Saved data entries
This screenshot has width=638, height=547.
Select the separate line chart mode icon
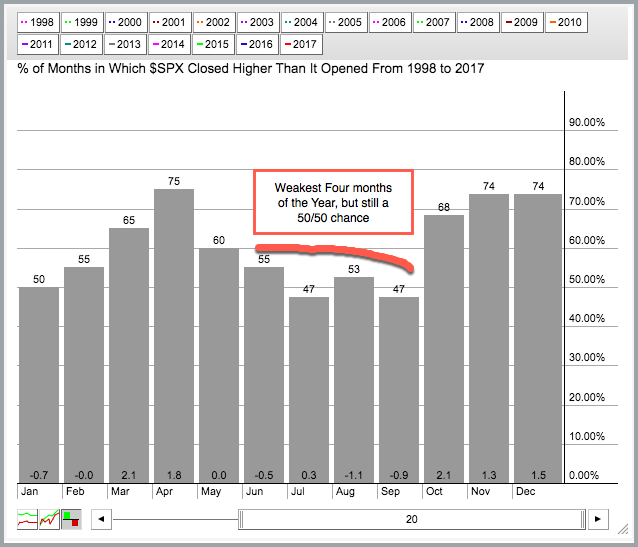27,519
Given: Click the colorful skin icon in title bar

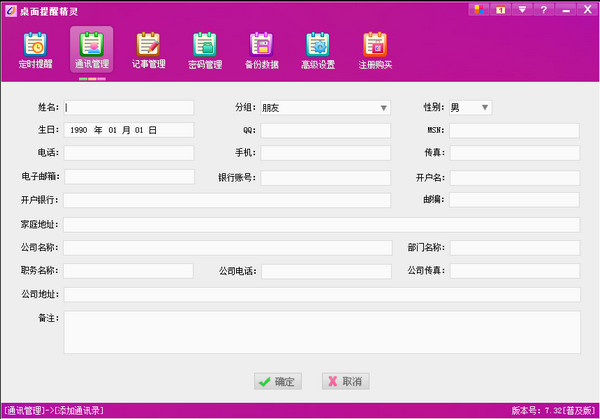Looking at the screenshot, I should pyautogui.click(x=480, y=9).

**What you need to do**
Write the records out in full, word for word; leave every picture behind.

**Written solution**
This screenshot has width=638, height=547.
Select the separate line chart mode icon
27,519
Given: Click the colorful skin icon in title bar

Looking at the screenshot, I should pyautogui.click(x=480, y=9).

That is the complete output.